* WORK TO BE COMPLETED *
Could you return every line of the records below that contains the word "Shipment"?

* ENTRIES SHOWN *
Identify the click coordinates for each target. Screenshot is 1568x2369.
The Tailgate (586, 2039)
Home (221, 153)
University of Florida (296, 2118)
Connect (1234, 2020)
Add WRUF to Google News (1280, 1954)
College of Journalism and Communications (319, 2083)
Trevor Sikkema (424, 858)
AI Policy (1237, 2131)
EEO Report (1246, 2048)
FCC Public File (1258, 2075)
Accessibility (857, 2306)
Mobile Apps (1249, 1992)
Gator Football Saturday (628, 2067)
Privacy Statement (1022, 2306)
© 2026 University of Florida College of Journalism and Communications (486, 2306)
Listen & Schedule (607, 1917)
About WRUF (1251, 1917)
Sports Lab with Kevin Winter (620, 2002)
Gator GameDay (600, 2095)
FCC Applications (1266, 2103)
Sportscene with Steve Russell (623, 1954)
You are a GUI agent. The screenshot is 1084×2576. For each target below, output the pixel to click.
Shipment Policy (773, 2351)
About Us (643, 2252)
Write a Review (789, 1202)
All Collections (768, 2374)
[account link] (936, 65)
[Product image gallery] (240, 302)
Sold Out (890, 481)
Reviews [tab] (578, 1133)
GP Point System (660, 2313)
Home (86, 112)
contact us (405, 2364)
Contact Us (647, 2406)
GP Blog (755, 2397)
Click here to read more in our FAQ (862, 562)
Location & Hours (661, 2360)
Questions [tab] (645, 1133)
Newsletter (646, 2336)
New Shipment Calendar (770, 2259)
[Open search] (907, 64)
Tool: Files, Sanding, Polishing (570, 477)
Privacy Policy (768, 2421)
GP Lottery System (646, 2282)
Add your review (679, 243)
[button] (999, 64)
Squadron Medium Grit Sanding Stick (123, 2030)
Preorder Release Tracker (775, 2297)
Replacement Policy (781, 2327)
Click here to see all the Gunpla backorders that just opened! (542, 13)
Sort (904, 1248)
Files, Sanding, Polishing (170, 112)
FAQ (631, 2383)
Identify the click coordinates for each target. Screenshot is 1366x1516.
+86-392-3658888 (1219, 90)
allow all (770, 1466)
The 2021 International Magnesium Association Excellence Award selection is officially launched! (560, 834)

* OUTPUT BELOW *
Shipment Policy (773, 2351)
New Shipment Calendar (770, 2259)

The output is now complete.